Once this bad state budget is finished, Kentuckians must demand tax reform

Gov. Matt Bevin delivers his proposed budget to a joint session of the Kentucky General Assembly on Jan. 26.
Gov. Matt Bevin delivers his proposed budget to a joint session of the Kentucky General Assembly on Jan. 26. AP

Gov. Matt Bevin proposed his version of a two-year state budget. House Democrats proposed their version, and Senate Republicans their version. Legislative leaders are now meeting in secret to reach a compromise.

But here’s the bottom line: All of these budgets are bad, and the final version will be bad, too. It’s just a question of how bad. Whatever budget emerges from this process will fail to meet Kentucky’s present needs, much less make investments essential for future prosperity.

The problem is that Kentucky’s tax system is outdated, and nobody has the political courage to fix it. And by nobody I mean governors, legislators and especially voters. As long as Kentuckians vote for politicians who lie to them by saying taxes should be cut rather than raised, this state will be doomed to mediocrity or worse.

How bad must things get before somebody shows real leadership?

The problems with Kentucky’s 1950s tax system have been well known and getting worse for nearly three decades. The issue has been studied to death, most recently in 2012 by Gov. Steve Beshear’s “Blue Ribbon” commission. Each study has recommended many of the same solutions, virtually all of which have been ignored.

The biggest problem is that Kentucky’s tax system no longer reflects the economy. That means revenues aren’t growing with the economy. For example, Kentucky taxes goods but not services, even though the economy has been shifting toward services for decades.
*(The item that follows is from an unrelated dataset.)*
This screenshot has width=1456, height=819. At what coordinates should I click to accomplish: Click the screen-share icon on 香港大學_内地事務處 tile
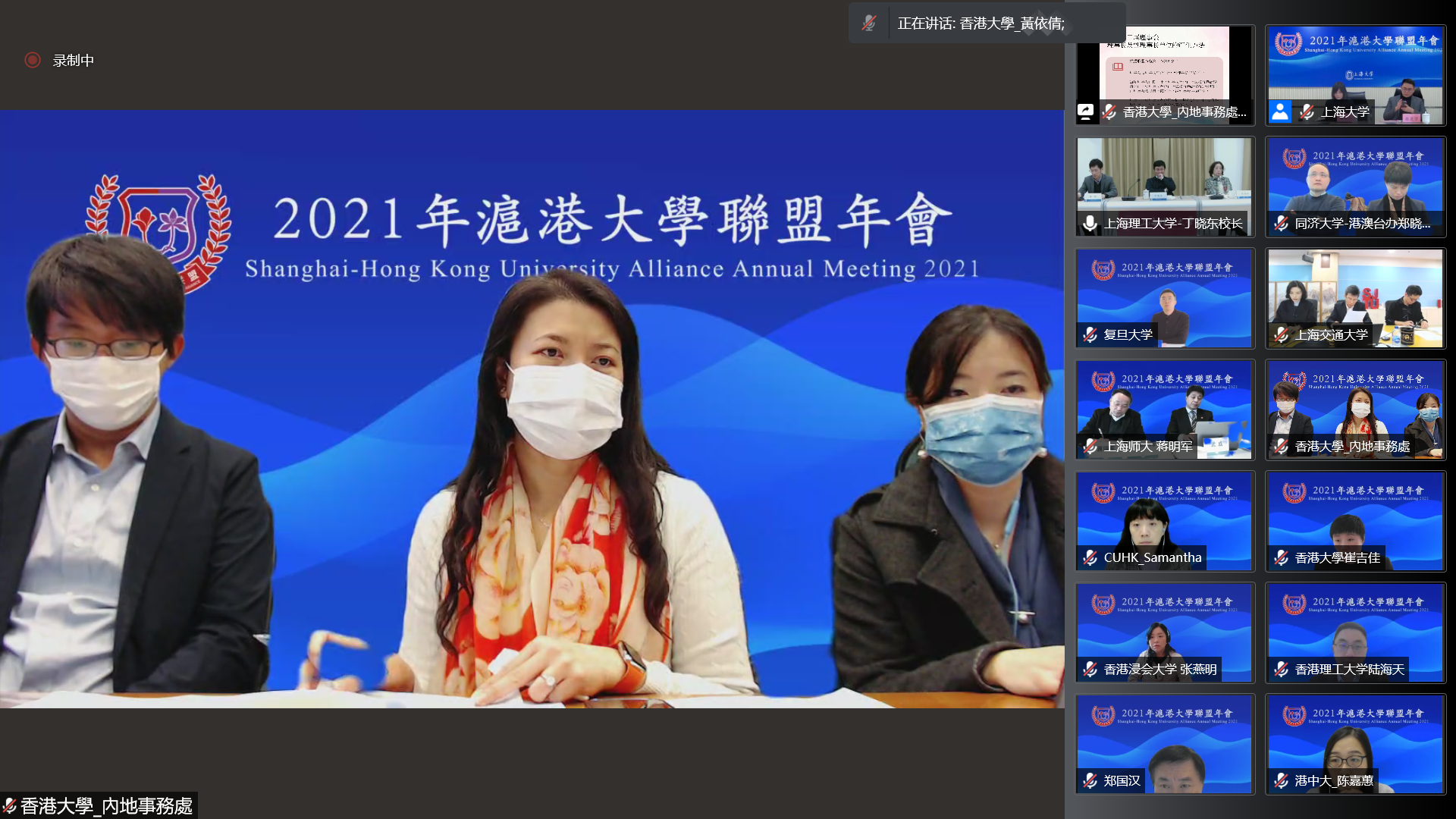(1086, 112)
Tax reform in Kentucky will be hard, painful and politically unpopular. But so will continuing to ignore the problem.

Another problem is that the tax code is riddled with special-interest loopholes and exemptions, most of which do nothing to help overall prosperity. While the state’s general fund takes in $10.9 billion in revenue, it gives up $12.9 billion in tax breaks.
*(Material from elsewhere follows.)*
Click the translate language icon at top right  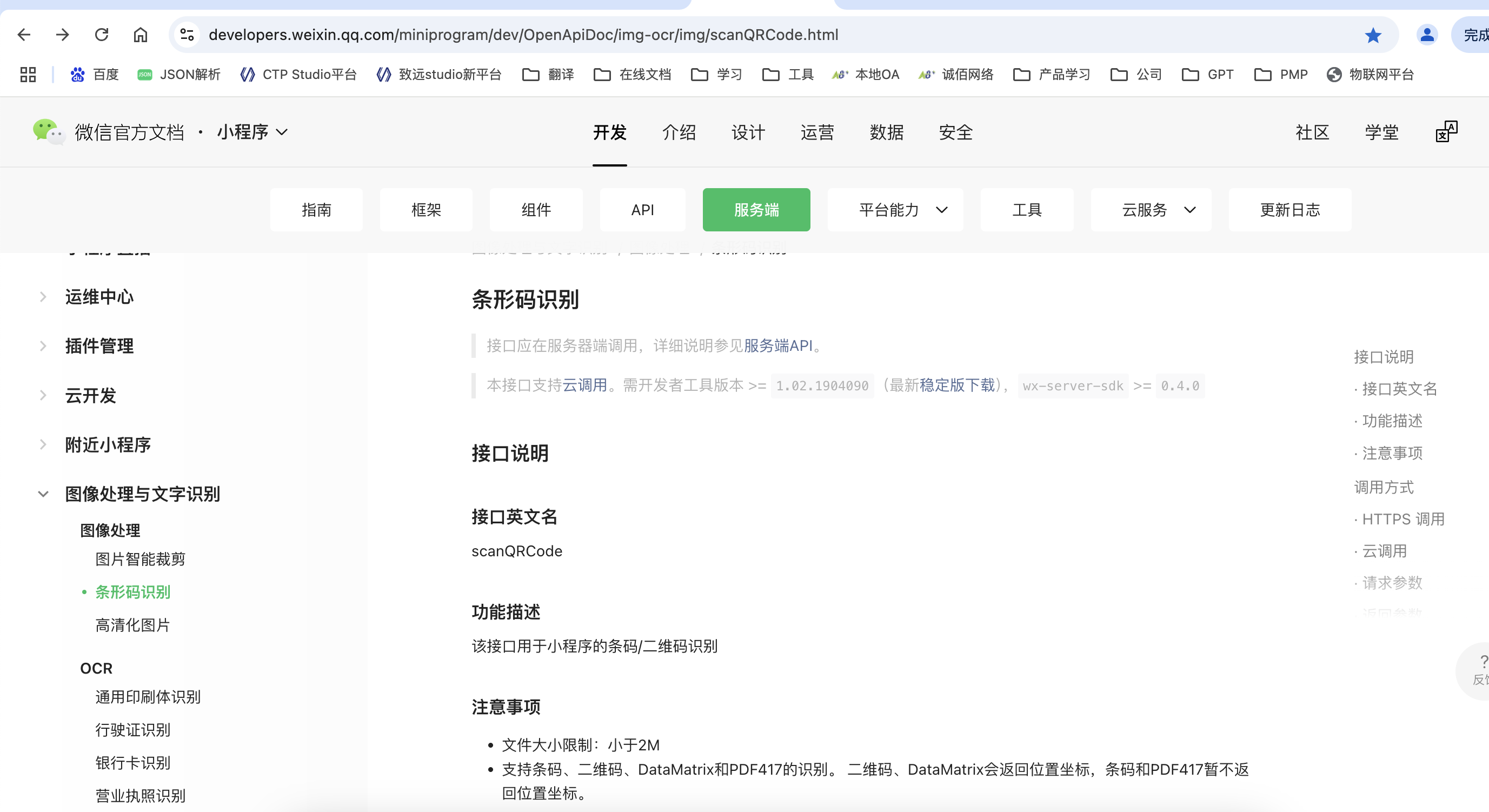[1446, 132]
Kentucky’s tax system is highly centralized, giving local governments too little flexibility to meet their needs. Property taxes are too low, compared with neighboring states. The combined state and local tax burden hits middle-class families much harder (10.8 percent of income) than the richest families (6 percent).

There are many other problems, too. They are all well-documented and explained in the 2012 Blue Ribbon Commission report, prepared by the University of Kentucky’s Center for Business and Economic Research, and a more recent analysis by the Kentucky Center for Economic Policy. Both reports are available online.
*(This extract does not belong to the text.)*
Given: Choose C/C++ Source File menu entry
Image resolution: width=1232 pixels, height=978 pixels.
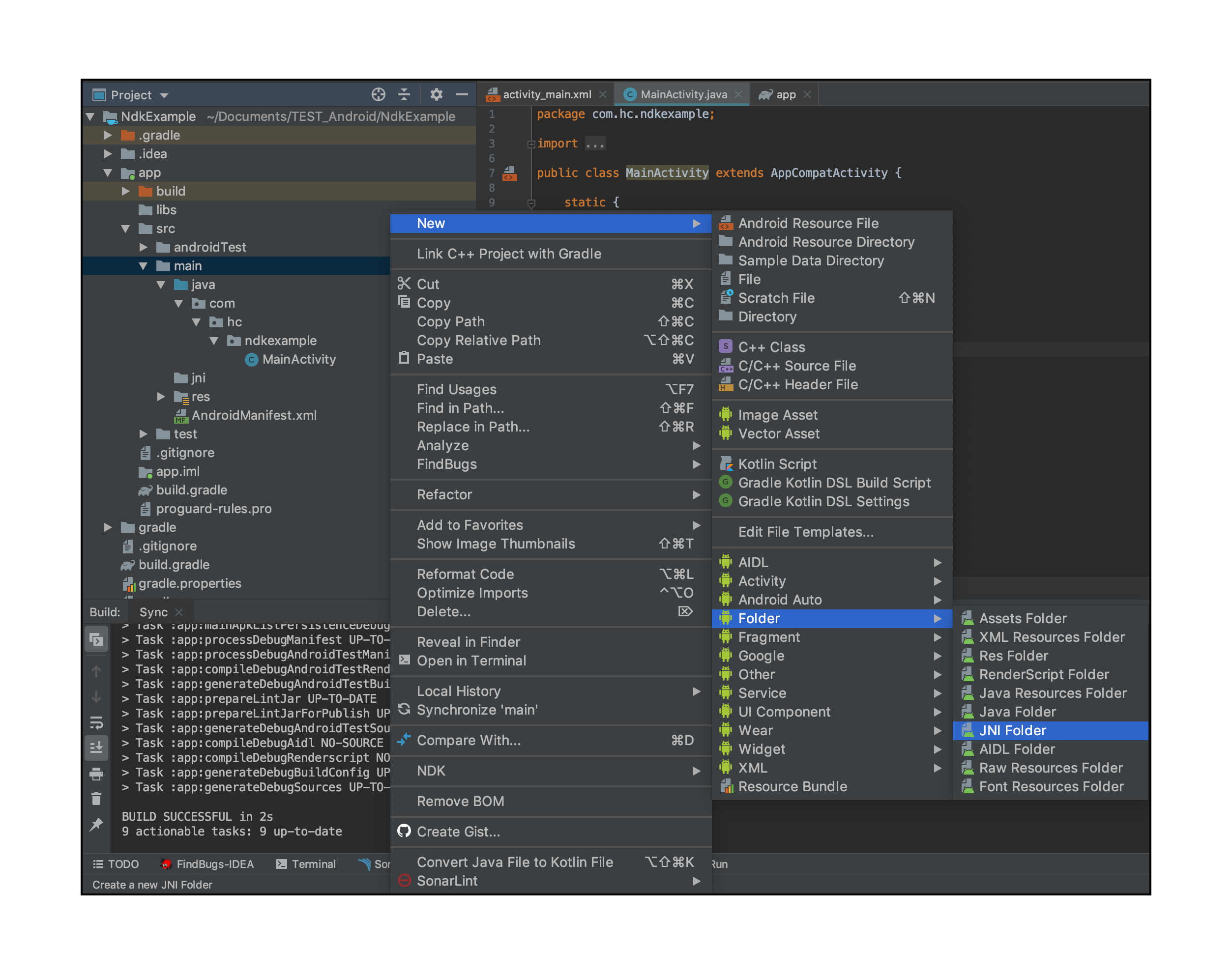Looking at the screenshot, I should (796, 366).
By putting off tax reform for so many years, the problems have grown steadily worse. Governors and lawmakers have repeatedly robbed Peter to pay Paul, hurting the state’s credit rating and causing serious problems such as the pension shortfalls that state officials are now scrambling to fix.

Years of budget-cutting have done serious damage to everything from public schools to state parks. A big example is higher education, which has lost $173 million in state funding since 2008. That has contributed to soaring tuition costs, which have priced many Kentucky students out of a chance to better themselves and their state.

Yet, Bevin wants to cut universities by another 9 percent over the next two years. If that happens, state support of higher education will have fallen by 35 percent between 2008 to 2018, when adjusted for inflation. Is that any way for a state to compete in a knowledge-based global economy?

Once Bevin and lawmakers pass whatever bad budget they can agree on, the rest of us must increase pressure on them to fix Kentucky’s tax system before the next two-year budget must be written.

Here’s how to begin: Analyze every tax loophole and begin eliminating those without demonstrable economic benefit to the overall economy. Re-examine pension benefits for future state employees, and eliminate pensions for future legislators. Start taxing many services. Examine tax fairness across income brackets. Raise the cigarette tax again, not so much to generate revenue but to cut future health care costs.

Don’t let tax reform be derailed by people who claim Kentuckians are already over-taxed. Comparisons with other states show we are not.

And ignore people and lobbying groups that say we just need to cut spending and taxes to spur economic growth. In states that have tried that “smaller government” approach, such as Kansas and Louisiana, the results have been catastrophic — huge budget deficits, cuts in vital state services and less economic growth rather than more.

Tax reform in Kentucky will be hard, painful and politically unpopular. But so will continuing to ignore the problem.